La dedicación de la familia a la agricultura comenzó en Japón hace más de un siglo y llegó a Brasil en 1954, tras la Segunda Guerra Mundial.
En la actualidad, el Grupo Tsuge aplica este principio en la región de São Gotardo, en el estado de Minas Gerais, donde el cultivo de la fruta ha alcanzado escala y estándares internacionales.
La finca opera con un sistema de producción verticalizada que integra viveros de plantas, plantaciones, laboratorio de control biológico, packing house y cámaras frigoríficas.
Más de 200 trabajadores participan en el cultivo durante todo el año, dentro de un sistema orientado a la calidad, la estandarización y la trazabilidad en cada etapa.

Paulo Tsuge, director del Grupo Tsuge.
“Cultivamos aguacates de forma ética para aportar sabor y beneficios a la salud de las personas, pero también para generar un impacto positivo en la sociedad y en el medio ambiente.

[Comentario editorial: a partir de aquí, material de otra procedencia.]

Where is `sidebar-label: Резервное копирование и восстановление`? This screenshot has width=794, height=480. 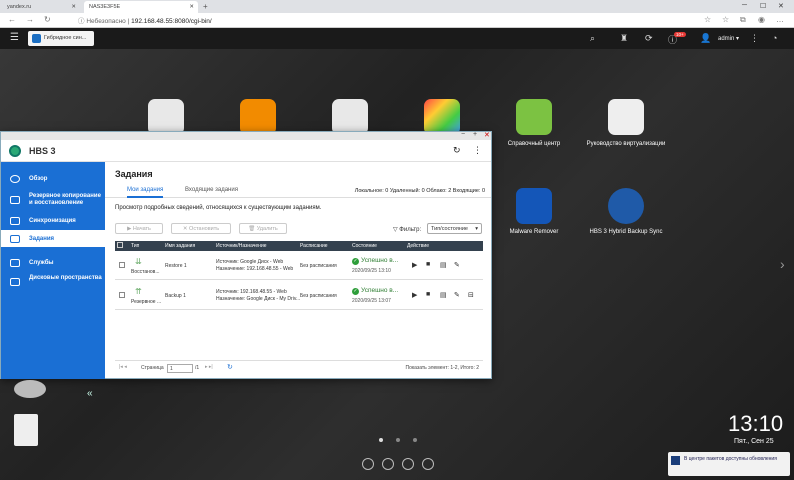
sidebar-label: Резервное копирование и восстановление is located at coordinates (65, 200).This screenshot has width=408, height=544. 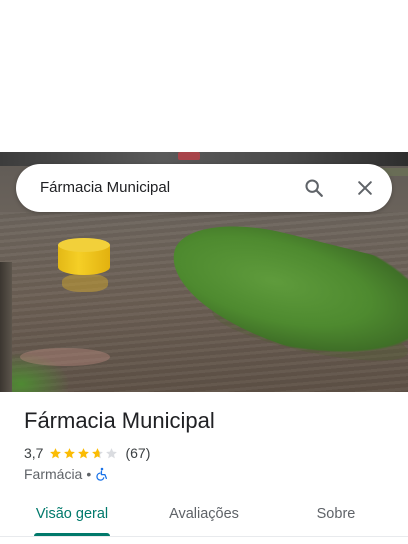 I want to click on search-input: Fármacia Municipal, so click(x=105, y=188).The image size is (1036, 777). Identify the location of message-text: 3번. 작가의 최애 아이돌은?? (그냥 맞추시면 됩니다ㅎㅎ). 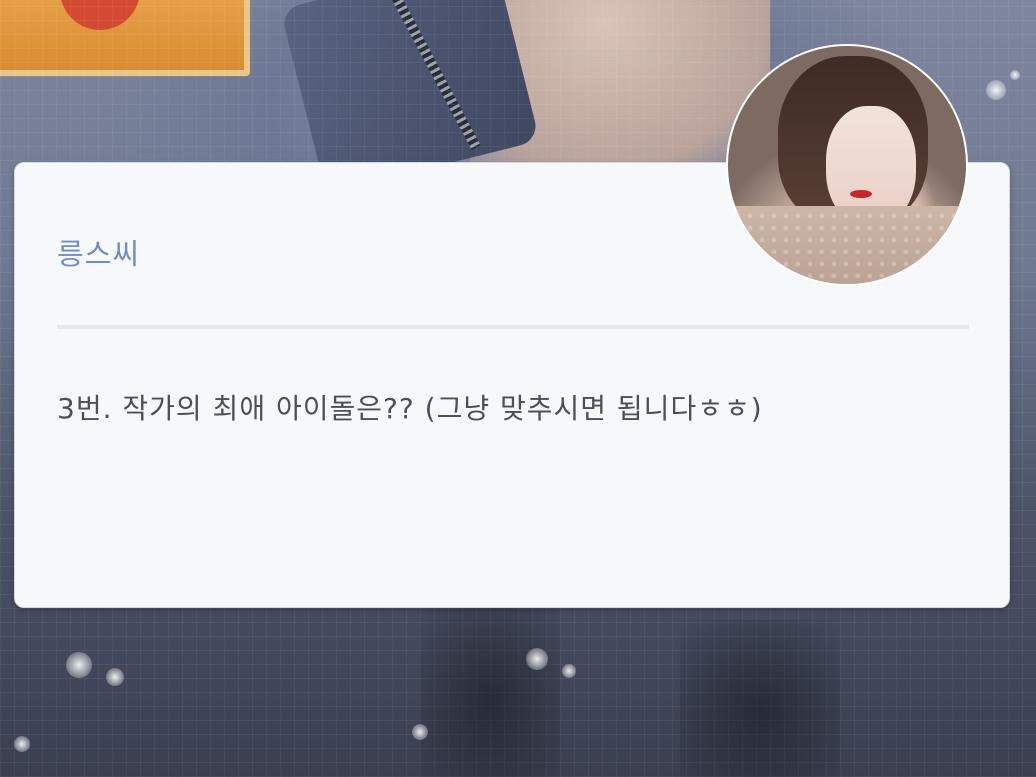
(410, 408).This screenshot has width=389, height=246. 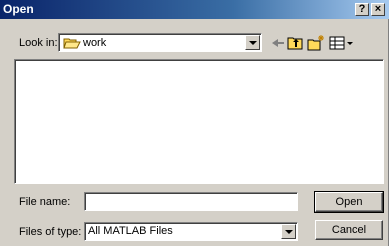 What do you see at coordinates (194, 10) in the screenshot?
I see `title-bar: Open ? ×` at bounding box center [194, 10].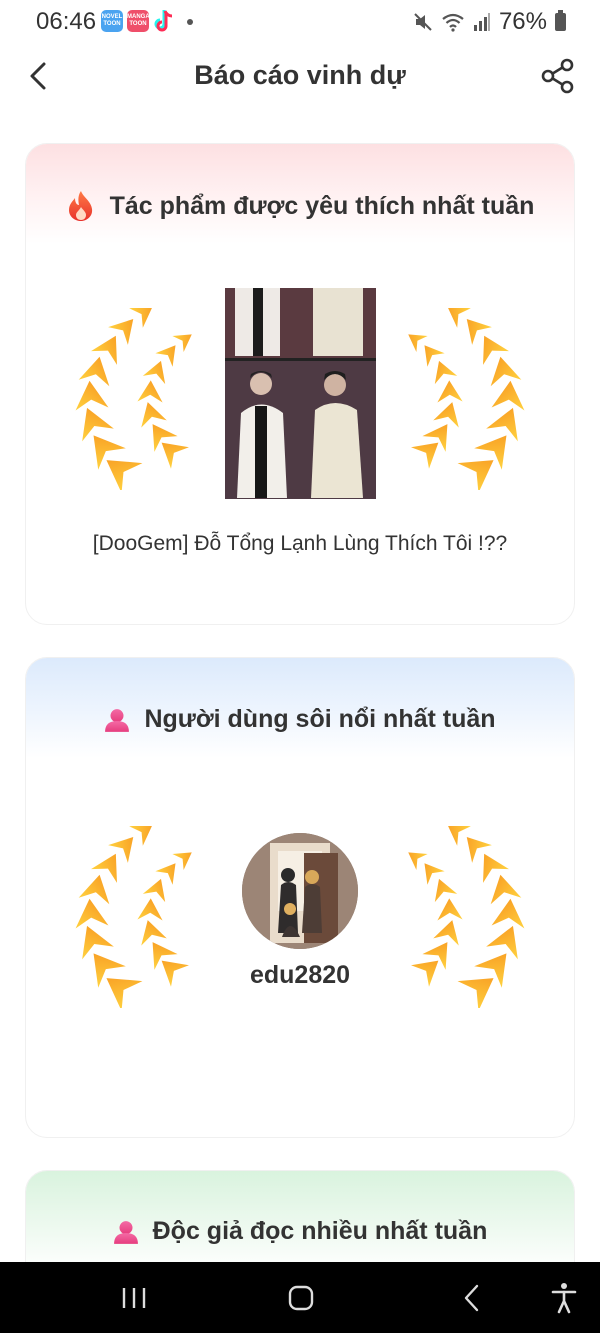  Describe the element at coordinates (467, 399) in the screenshot. I see `laurel-right-icon` at that location. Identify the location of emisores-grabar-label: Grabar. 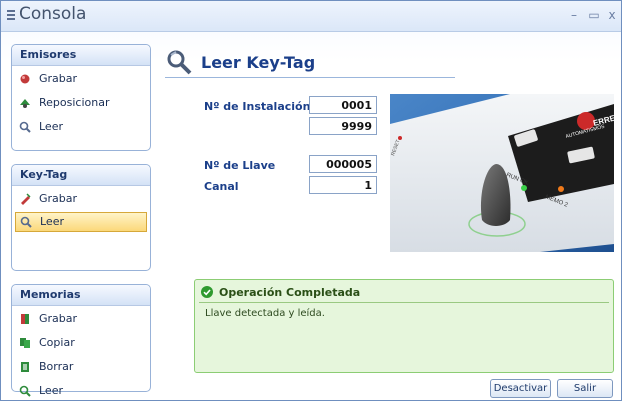
(58, 78).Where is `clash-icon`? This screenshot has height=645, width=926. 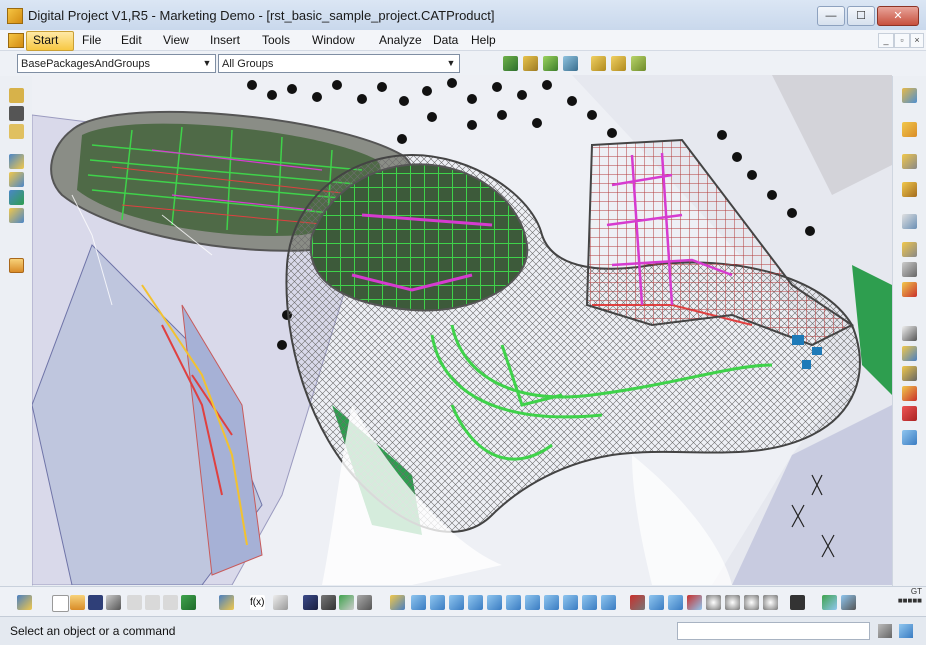 clash-icon is located at coordinates (910, 394).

Aprendimos a hacerlo así hace muchos años y es un valor esencial para nuestra familia”, afirma Paulo Tsuge, director del grupo.

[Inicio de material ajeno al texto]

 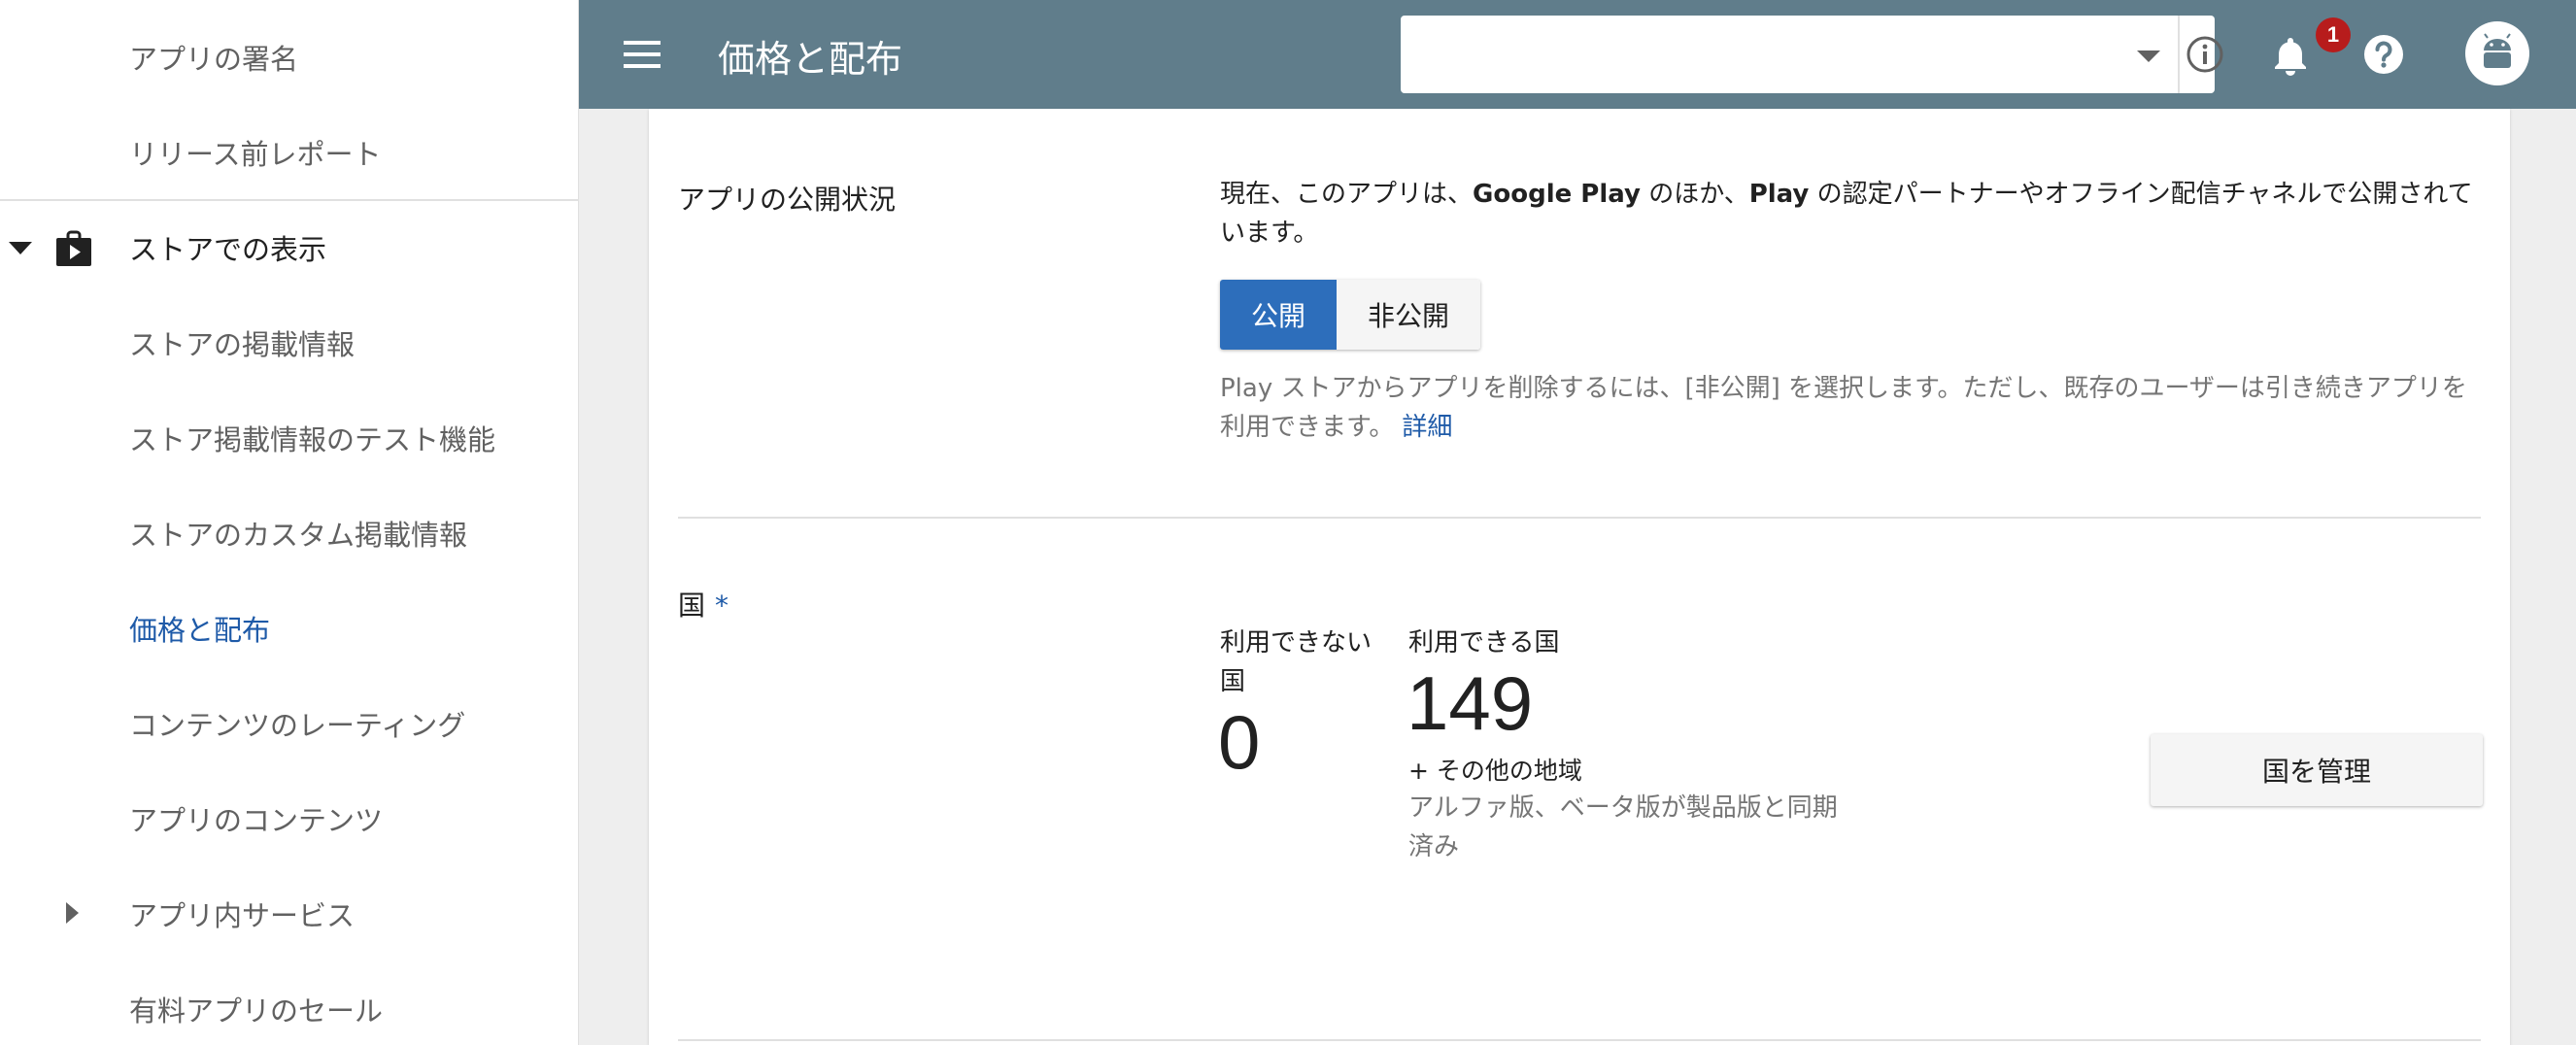 What do you see at coordinates (2334, 34) in the screenshot?
I see `notification-badge: 1` at bounding box center [2334, 34].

Este modelo productivo atiende a los mercados más exigentes de Brasil y del exterior, con exportaciones a diversos países de Europa, además de Argentina, Chile y Uruguay.
Entre los destinos en la Unión Europea (UE) se encuentran Países Bajos, España, Francia, Reino Unido y Alemania, así como Noruega y Suiza.
Certificaciones
En este contexto, Brasil y el Grupo Tsuge son considerados potenciales grandes proveedores en el mercado global.

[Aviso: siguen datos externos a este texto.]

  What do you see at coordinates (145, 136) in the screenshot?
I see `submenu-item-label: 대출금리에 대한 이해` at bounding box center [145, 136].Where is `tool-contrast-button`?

“Estamos preparados para afrontar el reto de suministrar más aguacate al mercado internacional con un nivel muy elevado de calidad y sostenibilidad”, señala Paulo Tsuge.
La base de esta proyección internacional reside en las certificaciones.
La empresa cuenta desde hace más de una década con sellos como GlobalG.A.P. y Rainforest Alliance, IFS, Leaf Marque y Nurture, además de certificaciones como GRASP y HACCP, entre otras, que abarcan prácticas medioambientales, sociales y de seguridad alimentaria.
En el caso de Rainforest Alliance, auditorías anuales evalúan aspectos como la gestión del agua, la conservación de la vegetación y la conducción de las actividades agrícolas.
Por su parte, la certificación GRASP aborda las condiciones laborales, mientras que HACCP se centra en el análisis de riesgos a lo largo de la producción.
Plantaciones
Actualmente, el grupo cultiva más de 800 hectáreas con variedades como aguacate Hass, Quintal, Fortuna, Margarida, Breda y Geada, distribuidas a lo largo del calendario para garantizar un suministro continuo.

La diversificación permite atender a distintos mercados y perfiles de consumo.
La producción incluye también pequeñas superficies dedicadas a otros cultivos, como el lichi, aunque el foco sigue estando en el aguacate, especialmente en la variedad Hass, que concentra la mayor demanda internacional.
El cultivo de la fruta destaca, asimismo, por su adaptación a las condiciones brasileñas de suelo, clima y disponibilidad de agua.
Poscosecha
El control de calidad se extiende a la fase de poscosecha.
Los aguacates se recolectan y se trasladan al packing house, donde pasan por procesos de limpieza, clasificación y envasado, antes de almacenarse en cámaras frigoríficas para su posterior distribución.
Tecnologías de gestión y monitorización acompañan todo el proceso, incluidos sistemas de mecanización y herramientas digitales.
La estandarización permite abastecer tanto a cadenas minoristas brasileñas como a compradores internacionales.
La calidad constante ha llevado al Grupo Tsuge a convertirse en proveedor exclusivo de marcas como Turma da Mônica y Hello Kitty & Friends.
Además de desarrollar su propia marca, el grupo mantiene alianzas sólidas con importadores internacionales como Westfalia, Avor y Halls, entre otros.
Estas asociaciones refuerzan su posicionamiento en términos de confianza y uniformidad.
Superalimento
Desde el punto de vista del mercado, el crecimiento del consumo de aguacate hass respalda la estrategia.
Los datos muestran un aumento significativo del consumo de esta fruta tanto en Brasil como en el extranjero durante la última década, impulsado por el reconocimiento de sus propiedades nutricionales.

Considerado un “superalimento”, el aguacate hass aporta antioxidantes, magnesio, vitaminas A, C y E, además de minerales y grasas saludables.
Diversos estudios señalan beneficios asociados a la reducción del colesterol, el control de la presión arterial y una mejor absorción de nutrientes.
La combinación de valor nutricional, versatilidad culinaria y funcionalidad ha ampliado la presencia del fruto tanto en los lineales como en la dieta de los consumidores.
El aguacate hass se ha incorporado a múltiples preparaciones, desde platos salados hasta postres, así como a productos destinados al consumo rápido.